> **Data shown**:

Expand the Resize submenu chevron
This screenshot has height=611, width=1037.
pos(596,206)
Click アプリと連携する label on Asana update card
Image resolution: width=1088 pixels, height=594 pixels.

> **Instructions for the task**:
Your task is to reproduce, exactly and exclusively, the lines from the one holding "This screenshot has height=611, width=1037." through the final line of the listing.

> **Written solution**:
This screenshot has height=611, width=1037.
pos(596,206)
Click アプリと連携する label on Asana update card
Image resolution: width=1088 pixels, height=594 pixels.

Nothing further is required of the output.